ASSIGNED TASK: Find every line containing the string "button" in the data below, and report how many there are, with no other words.

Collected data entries

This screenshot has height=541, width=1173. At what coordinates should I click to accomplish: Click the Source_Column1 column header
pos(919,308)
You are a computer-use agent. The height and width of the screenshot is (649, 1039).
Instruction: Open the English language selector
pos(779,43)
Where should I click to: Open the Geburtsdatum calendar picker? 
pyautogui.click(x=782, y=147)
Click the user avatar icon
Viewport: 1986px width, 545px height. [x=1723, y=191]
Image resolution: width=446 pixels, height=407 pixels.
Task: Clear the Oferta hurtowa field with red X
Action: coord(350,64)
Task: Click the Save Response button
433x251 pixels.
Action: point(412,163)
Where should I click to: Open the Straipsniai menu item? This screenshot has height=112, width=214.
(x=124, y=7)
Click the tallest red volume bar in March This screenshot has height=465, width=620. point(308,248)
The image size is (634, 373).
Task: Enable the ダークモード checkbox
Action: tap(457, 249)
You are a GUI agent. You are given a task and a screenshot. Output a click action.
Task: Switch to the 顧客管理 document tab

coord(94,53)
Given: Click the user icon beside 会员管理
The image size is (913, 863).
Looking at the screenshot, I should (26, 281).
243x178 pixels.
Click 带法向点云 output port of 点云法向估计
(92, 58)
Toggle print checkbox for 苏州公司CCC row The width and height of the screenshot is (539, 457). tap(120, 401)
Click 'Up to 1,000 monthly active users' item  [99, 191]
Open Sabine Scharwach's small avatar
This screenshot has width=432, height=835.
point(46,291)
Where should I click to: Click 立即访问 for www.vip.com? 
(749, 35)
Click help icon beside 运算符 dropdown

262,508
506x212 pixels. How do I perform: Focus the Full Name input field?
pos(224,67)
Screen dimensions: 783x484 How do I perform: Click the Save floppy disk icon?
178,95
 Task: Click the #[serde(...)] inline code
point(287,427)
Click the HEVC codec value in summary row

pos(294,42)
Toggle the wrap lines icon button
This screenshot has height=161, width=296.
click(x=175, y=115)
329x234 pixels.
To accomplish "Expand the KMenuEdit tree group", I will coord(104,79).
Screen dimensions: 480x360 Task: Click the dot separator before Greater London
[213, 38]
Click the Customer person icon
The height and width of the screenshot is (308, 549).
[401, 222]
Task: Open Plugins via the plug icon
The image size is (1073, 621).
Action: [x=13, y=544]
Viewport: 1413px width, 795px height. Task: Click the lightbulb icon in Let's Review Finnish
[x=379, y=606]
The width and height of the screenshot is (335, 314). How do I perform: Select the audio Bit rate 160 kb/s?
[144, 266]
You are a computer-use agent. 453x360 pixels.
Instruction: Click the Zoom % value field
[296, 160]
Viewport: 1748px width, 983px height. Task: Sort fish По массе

TASK ANSWER: 2